Required TLS Configuration

nginx
# nginx example
server {
    listen 443 ssl http2;
    server_name chat.example.com;
    
    ssl_certificate /path/to/cert.pem;
    ssl_certificate_key /path/to/key.pem;
    ssl_protocols TLSv1.2 TLSv1.3;
    ssl_ciphers ECDHE-ECDSA-AES128-GCM-SHA256:ECDHE-RSA-AES128-GCM-SHA256;
    ssl_prefer_server_ciphers off;
    
    # Security headers
    add_header Strict-Transport-Security "max-age=63072000" always;
    add_header X-Frame-Options "SAMEORIGIN" always;
    add_header X-Content-Type-Options "nosniff" always;
    
    location / {
        proxy_pass http://rustchat_backend;
        proxy_http_version 1.1;
        proxy_set_header Upgrade $http_upgrade;
        proxy_set_header Connection "upgrade";
        
        # Forward client IP for rate limiting
        proxy_set_header X-Forwarded-For $proxy_add_x_forwarded_for;
        proxy_set_header X-Real-IP $remote_addr;
    }
}

CORS Configuration

In production, explicitly set allowed origins:

bash
RUSTCHAT_CORS_ALLOWED_ORIGINS="https://chat.example.com,https://admin.example.com"

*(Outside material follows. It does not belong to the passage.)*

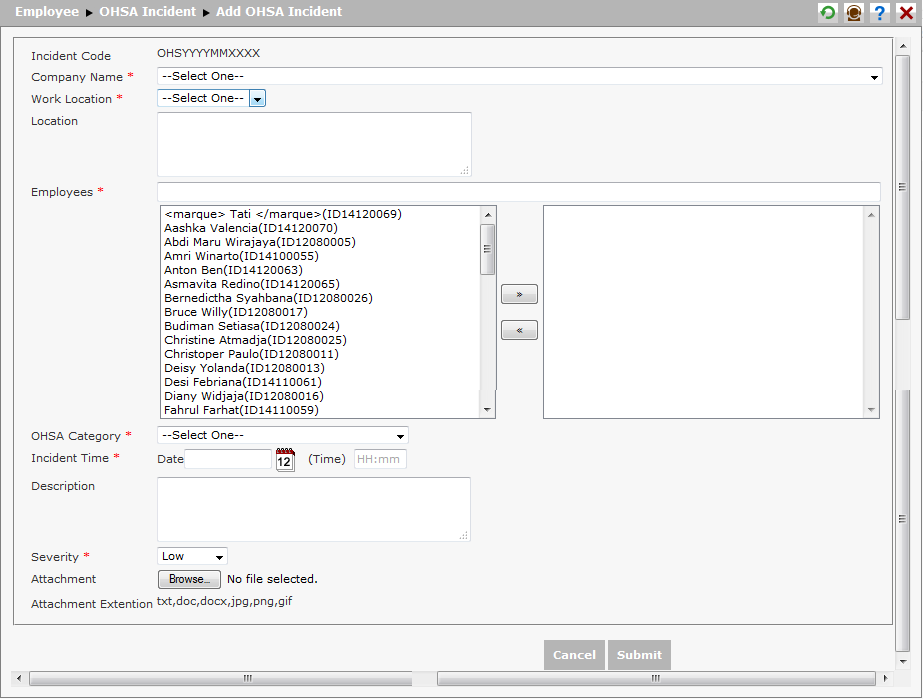
Task: Change the Severity dropdown from Low
Action: click(x=191, y=556)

Never use wildcard (*) in production.


Monitoring and Alerting

Security Events to Monitor

EventSeverityAction
Rate limit exceededWarningMonitor for patterns
Invalid OAuth stateWarningPossible CSRF attempt
Weak secret detectedCriticalRotate immediately
WebSocket auth failureInfoNormal for expired tokens
Exchange code reuseWarningPossible token theft

Log Redaction

Configure your reverse proxy to redact sensitive headers:

nginx
# nginx - don't log tokens
log_format security '$remote_addr - $remote_user [$time_local] '
                    '"$request" $status $body_bytes_sent '
                    '"$http_referer" "$http_user_agent"';

access_log /var/log/nginx/access.log security;

Deployment Checklist

Before going to production:

  • [ ] Set RUSTCHAT_ENVIRONMENT=production
  • [ ] Generate strong JWT_SECRET (≥32 chars, random)
  • [ ] Generate strong ENCRYPTION_KEY (different from JWT_SECRET)
  • [ ] Set RUSTCHAT_SECURITY_OAUTH_TOKEN_DELIVERY=cookie
  • [ ] Configure CORS with specific origins
  • [ ] Enable TLS 1.2+ only
  • [ ] Configure rate limiting
  • [ ] Set up log redaction
  • [ ] Configure security headers
  • [ ] Test OAuth flow end-to-end
  • [ ] Verify WebSocket connections work with headers

Migration from Insecure Defaults

If currently running with insecure defaults:

  1. Immediate (P0): Rotate to strong secrets
  2. Week 1: Update frontend to use header-based WebSocket auth
  3. Week 2: Update frontend to support OAuth exchange codes
  4. Week 3: Deploy with OAUTH_TOKEN_DELIVERY=cookie

Contact your security team if you need assistance with the migration.